An Overview of Kernel Lock Improvements [pdf]

xroche · on Sept 2, 2014

Note: for those interested, MCS locks and qspinlocks are discussed in this fine article: http://lwn.net/Articles/590243/

MoOmer · on Sept 2, 2014

This is great; I'm still reading through, but, I had no idea that the performance drop was that steep!

jebblue · on Sept 2, 2014

Do you mean the drop they later used to analyze cache line coherency when adding cores? They improved this if I understood the latter results correctly.

fmstephe · on Sept 2, 2014

Can anyone explain the use of 'round-robin' to describe mulit-node scenarios and 'fill-first' for single node scenarios. I initially assumed they were describing thread schedulers, but that doesn't make clear sense in these tests. Thanks in advance.

readerrrr · on Sept 2, 2014

This is the key: each locker spins on local memory rather than the lock word at page 63.

yxhuvud · on Sept 2, 2014

It would be interesting to see the same benchmarks for more normal amounts of cores. Most system does not have 240 cores, after all..

ck2 · on Sept 2, 2014

You can get 20core/40thread servers for $400/mo these days:

http://www.ovh.com/us/dedicated-servers/enterprise/2014-MG-2...

or 16core/32thread for $270

http://www.ovh.com/us/dedicated-servers/enterprise/2014-MG-1...

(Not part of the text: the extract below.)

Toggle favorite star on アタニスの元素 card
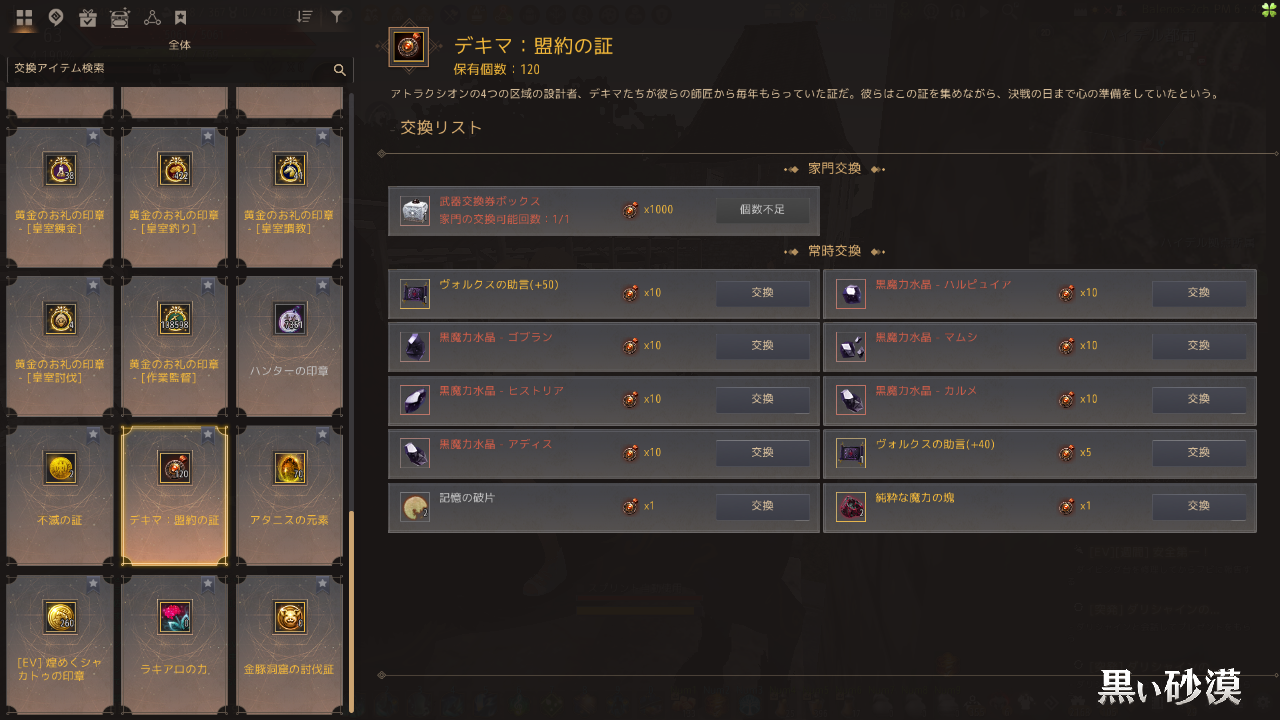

So double socket performance drop is a realistic concern.

readerrrr · on Sept 2, 2014

The latest Intel hi-end desktop cpu has 8 cores. With hyper-threading; which makes 16 threads.

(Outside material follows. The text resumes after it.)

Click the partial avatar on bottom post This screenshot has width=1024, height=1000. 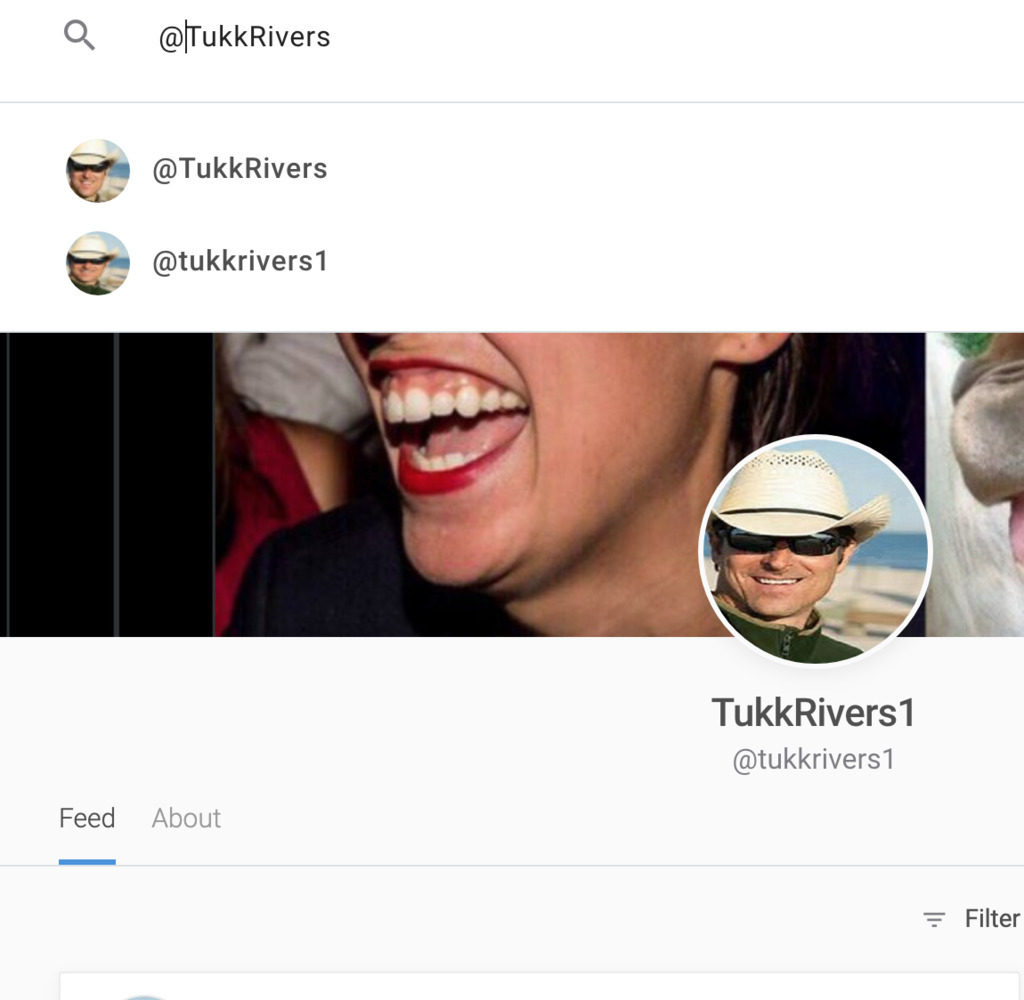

I think in the next 10 years we will reach a number that is close.

MaxBarraclough · on Sept 2, 2014

If you count Xeon Phi, Intel are already up to 61.

http://ark.intel.com/products/family/71840/Intel-Xeon-Phi-Co...

davidlohr · on Sept 2, 2014

Most of these optimizations imply scaling by number of cores. Thus the more cores (and thus sockets/NUMA nodes), the more the benefit. Desktop-ish systems with ~4 cores don't see much gain, but nor did we introduce performance degradations.

molixiaoge · on Sept 2, 2014

great